I wouldn't think so as rT3 has a very short lifetime in the body compared with T3 and certainly with T4. I don't think Nature has altered since 1982. It's a sound piece of work.
Probably due to poor conversion of T4 to T3. Conversion is affected by thyroid loss so you get a double whammy of lack of hormone production by the gland and down regulation of body conversion. So excess rT3 can be produced at any level if conversion is poor enough and the body can't properly respond to offered T4..
Diogenes, would you comment on the links I submitted to Rod in this thread. It certainly sounds as if T3 and RT3 do compete in some way. healthunlocked.com/thyroidu...
Perhaps they do, but at the level of T3/rT3 effects on biochemical reactions in the cell, not the receptors per se. The evidence against receptor actions is quite clear. Also rT3 is cleared extremely quickly, far faster than either T3 or T4 so its action is likely to be fleeting.

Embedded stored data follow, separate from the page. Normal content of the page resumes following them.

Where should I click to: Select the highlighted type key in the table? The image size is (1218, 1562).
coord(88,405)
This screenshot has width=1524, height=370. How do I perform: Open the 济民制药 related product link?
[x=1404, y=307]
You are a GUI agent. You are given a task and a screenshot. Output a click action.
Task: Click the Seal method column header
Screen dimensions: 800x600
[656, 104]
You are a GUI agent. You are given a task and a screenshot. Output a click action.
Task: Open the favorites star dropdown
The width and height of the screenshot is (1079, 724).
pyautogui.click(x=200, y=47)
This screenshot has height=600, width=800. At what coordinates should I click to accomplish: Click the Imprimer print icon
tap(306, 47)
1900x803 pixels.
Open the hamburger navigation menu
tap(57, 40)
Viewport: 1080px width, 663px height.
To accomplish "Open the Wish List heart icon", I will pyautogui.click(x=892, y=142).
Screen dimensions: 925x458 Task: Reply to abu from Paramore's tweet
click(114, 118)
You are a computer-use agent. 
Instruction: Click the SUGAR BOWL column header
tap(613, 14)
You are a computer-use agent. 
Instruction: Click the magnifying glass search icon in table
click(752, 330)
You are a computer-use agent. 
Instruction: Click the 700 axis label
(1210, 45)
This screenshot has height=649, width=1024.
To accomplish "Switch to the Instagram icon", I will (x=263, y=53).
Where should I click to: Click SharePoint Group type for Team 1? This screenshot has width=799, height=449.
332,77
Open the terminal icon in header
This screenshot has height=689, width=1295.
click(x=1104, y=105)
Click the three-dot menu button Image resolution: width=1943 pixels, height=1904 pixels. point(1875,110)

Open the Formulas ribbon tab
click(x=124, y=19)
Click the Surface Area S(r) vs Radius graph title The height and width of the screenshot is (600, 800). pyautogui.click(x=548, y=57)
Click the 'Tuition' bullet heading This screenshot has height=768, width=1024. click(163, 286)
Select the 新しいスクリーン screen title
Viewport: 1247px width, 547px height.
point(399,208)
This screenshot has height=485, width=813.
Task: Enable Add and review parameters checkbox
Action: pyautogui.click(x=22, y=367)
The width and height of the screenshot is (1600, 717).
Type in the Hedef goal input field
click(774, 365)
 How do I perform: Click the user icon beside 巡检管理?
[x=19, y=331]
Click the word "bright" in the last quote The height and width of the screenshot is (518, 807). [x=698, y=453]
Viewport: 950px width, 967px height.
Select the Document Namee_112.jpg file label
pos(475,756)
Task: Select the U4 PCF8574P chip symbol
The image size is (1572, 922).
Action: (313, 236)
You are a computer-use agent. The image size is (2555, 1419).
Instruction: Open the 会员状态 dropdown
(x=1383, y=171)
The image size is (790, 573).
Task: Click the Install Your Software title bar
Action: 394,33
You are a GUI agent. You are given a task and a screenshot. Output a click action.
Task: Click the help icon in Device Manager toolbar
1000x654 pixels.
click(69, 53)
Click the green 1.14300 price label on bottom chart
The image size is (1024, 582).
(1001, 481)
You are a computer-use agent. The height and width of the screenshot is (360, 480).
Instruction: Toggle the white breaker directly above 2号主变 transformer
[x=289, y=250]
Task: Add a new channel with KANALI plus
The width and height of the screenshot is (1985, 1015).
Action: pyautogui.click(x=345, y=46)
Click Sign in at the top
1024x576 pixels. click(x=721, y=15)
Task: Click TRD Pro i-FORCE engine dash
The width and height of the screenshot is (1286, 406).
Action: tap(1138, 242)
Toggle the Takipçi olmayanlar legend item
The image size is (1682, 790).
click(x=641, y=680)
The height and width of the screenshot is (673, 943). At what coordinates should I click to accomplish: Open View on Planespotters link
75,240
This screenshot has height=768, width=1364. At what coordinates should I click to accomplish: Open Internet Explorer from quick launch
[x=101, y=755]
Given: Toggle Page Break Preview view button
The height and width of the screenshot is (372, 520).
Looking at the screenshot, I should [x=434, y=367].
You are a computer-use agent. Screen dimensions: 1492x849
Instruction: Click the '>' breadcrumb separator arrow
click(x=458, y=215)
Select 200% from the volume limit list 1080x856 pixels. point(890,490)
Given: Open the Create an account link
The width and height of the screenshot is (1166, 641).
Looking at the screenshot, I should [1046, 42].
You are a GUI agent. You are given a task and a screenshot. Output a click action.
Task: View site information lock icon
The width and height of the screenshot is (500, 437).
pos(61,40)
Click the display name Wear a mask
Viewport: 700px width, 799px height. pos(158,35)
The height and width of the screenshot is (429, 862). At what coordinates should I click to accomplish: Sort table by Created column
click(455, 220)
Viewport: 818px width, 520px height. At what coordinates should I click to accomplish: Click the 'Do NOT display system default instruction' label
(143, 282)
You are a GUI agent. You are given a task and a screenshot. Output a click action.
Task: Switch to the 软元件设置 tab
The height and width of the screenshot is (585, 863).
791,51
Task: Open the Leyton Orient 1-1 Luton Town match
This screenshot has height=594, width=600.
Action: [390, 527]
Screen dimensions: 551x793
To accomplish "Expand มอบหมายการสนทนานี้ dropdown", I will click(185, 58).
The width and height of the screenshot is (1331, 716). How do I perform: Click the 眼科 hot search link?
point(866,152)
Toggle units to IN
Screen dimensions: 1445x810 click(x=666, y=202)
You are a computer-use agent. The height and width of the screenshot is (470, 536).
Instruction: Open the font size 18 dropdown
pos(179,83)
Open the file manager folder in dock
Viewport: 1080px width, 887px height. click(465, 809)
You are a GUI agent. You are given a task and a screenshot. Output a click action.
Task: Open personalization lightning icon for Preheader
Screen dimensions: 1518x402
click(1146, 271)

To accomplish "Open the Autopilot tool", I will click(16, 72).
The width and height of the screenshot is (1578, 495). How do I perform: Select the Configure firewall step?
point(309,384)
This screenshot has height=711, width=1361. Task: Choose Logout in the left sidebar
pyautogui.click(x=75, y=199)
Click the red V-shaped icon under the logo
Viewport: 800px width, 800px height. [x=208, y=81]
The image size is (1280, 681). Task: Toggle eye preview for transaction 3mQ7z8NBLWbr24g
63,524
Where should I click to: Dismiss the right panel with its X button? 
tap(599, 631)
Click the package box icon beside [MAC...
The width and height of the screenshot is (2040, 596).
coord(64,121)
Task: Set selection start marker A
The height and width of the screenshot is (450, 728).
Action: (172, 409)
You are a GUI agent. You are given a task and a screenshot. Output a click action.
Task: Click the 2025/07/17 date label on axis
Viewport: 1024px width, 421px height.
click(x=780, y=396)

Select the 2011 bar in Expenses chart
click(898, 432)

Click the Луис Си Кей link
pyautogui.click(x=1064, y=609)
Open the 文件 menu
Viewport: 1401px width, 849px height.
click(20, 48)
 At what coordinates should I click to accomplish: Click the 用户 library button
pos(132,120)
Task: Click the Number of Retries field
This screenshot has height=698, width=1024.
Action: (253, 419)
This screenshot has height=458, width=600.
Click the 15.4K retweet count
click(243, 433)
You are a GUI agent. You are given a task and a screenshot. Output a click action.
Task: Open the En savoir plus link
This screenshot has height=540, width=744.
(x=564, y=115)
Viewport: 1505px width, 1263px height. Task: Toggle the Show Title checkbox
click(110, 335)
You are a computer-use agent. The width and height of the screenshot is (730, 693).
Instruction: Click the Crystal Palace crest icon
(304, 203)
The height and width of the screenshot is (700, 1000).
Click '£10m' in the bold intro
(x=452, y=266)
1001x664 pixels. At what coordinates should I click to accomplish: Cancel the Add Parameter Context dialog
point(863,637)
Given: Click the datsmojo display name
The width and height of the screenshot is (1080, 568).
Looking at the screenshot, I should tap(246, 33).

We often see people saying that rT3 is the "brake" on T3 production. That is, instead of making more T3, the body decides to convert T4 into (relatively) inactive rT3.
I have difficulty with this idea because the obvious approach would simply be to not convert the excess T4 at all. Also, we make rT3 even when there is insufficient T4.
Do you have an explanation, a hypothesis, that can help to pull the many strands of opinion together?
Thank you, diogenes. So if someone has high reverse T3 due to high cortisol, etc., would you suggest they should stop taking T4 and perhaps any T3 as well until it's resolved?
First try to resolve the cortisol problem. This is probably causing the conversion problems. If cortisol sorted out, the rest should follow. Look at Henry Lindner's website. He talks about cortisol and thyroid a lot.
Perhaps you ought to know that with our encouragement Lindner sent in an article based on his beliefs and treatment regime. to stand alongside ours in Frontiers in Thyroid Endocrinology. It was rejected. It will take a long time to break down the doors of refusal to engage with the argument and then rely on the old dogmas. One has to tread carefully, which Anthony Toft in his latest opinion piece certainly did not.
The first thing to say is that if there is excess T4, it has to be got rid of somehow in a fashion that is safe for the cell. T3 is obviously not the way to go because that is the active hormone. Deactivation of T4 is done stepwise, 1 iodine atom lost at a time T4--T3 or rT3---T2 of at least three forms, only 1 active----T1-- then back to iodide and back to the thyroid to build up T4 and T3. Just removing T4 from a cell without deactivation wouldn't work - its a waste of iodine because the body would have to excrete it. I look at the process as running a bath with a leaky plug. T4 and T3 come out of the tap. T4 is converted to T3 and rT3 in the bath and the rT3 runs out through the leaky plug. Usually in health that's in balance. However, if the bath T4-rT3 conversion is too big, then rT3 will build up - the leakiness of the plug is not big enough to get rid of it all at once. Then I suppose some unknown biochemical competitions then occur in the bathwater which may in health feed back to the tap supply of T4 and T3. But that's in health. With T4 supplied as a tablet, there's no control as there is in health. More T4 given = more rT3 produced.